U.S. Attorney Melinda Haag announced the indictment, which was unsealed March 3 in redacted form. It charged that between February 2008 and the present, Cuong Mach Binh Tieu, Lap The Chung, Bob Yuen, Ding Lin, Skyler Chang, Chea Bou, May Chung, and Hung Tieu “agreed to conduct and conducted the affairs of an enterprise through a pattern of racketeering activity.”

The indictment alleges that they “associated in fact at the casinos to form an enterprise and that they used the casinos’ facilities and assets to extend and collect extortionate credit and distribute illegal drugs.”

Maximum punishment for the RICO crimes is 20 years’ imprisonment, three years of supervised release, and a $250,000 fine. Federal narcotics offenses have maximum prison terms ranging from 20 years to life, and maximum fines ranging from $1 million to $4 million.

The indictment alleges that these narcotic offenses occurred either at the casinos or through the use of the casinos’ facilities.

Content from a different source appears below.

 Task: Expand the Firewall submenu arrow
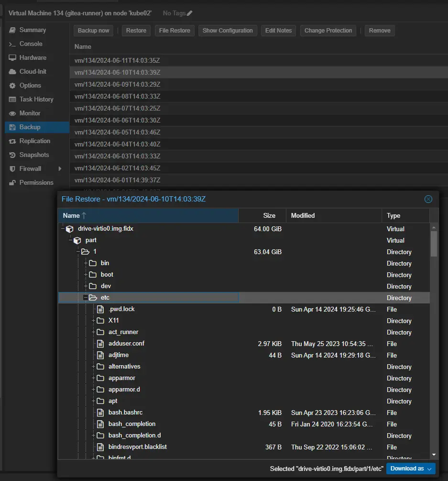[x=60, y=169]
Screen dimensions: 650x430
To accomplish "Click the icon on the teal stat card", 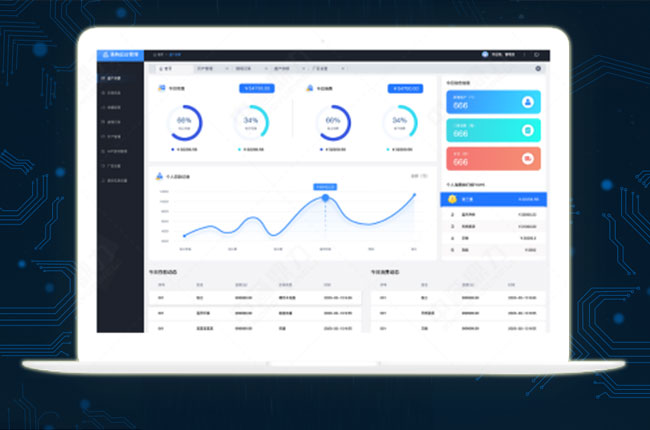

Lap The Chung, Bob Yuen, Ding Lin, May Chung, and Hung Tieu are also charged with federal extortionate extension of credit offenses with maximum punishment of 20 years in prison, three years of supervised release, and a $250,000 fine. Haag said: “Extortionate credit is otherwise known as loansharking, and the indictment alleges that such loansharking occurred at the casinos on numerous occasions over the past two years.” Each of these defendants is an employee of either Oaks Card Club or Artichoke Joe’s Casino.

The indictment is the result of an approximately two-year investigation led by the Federal Bureau of Investigation and the Drug Enforcement Administration, who worked with the California Department of Justice, Bureau of Gambling Control and the Internal Revenue Service.

On March 2, the FBI, DEA and more than a dozen other agencies “arrested 14 of the defendants charged in the indictment. They also simultaneously executed more than 20 search warrants throughout the Bay Area and elsewhere.”

Haag said: “During the course of executing the search warrants, agents seized several hundred thousand dollars in cash and thousands of dollars worth of casino gambling chips, jewelry, and valuables, several pounds of narcotics, and numerous firearms.” The investigation was conducted and funded in part by the Organized Crime Drug Enforcement Task Force, a multi-agency task force that coordinates long-term narcotics trafficking investigations.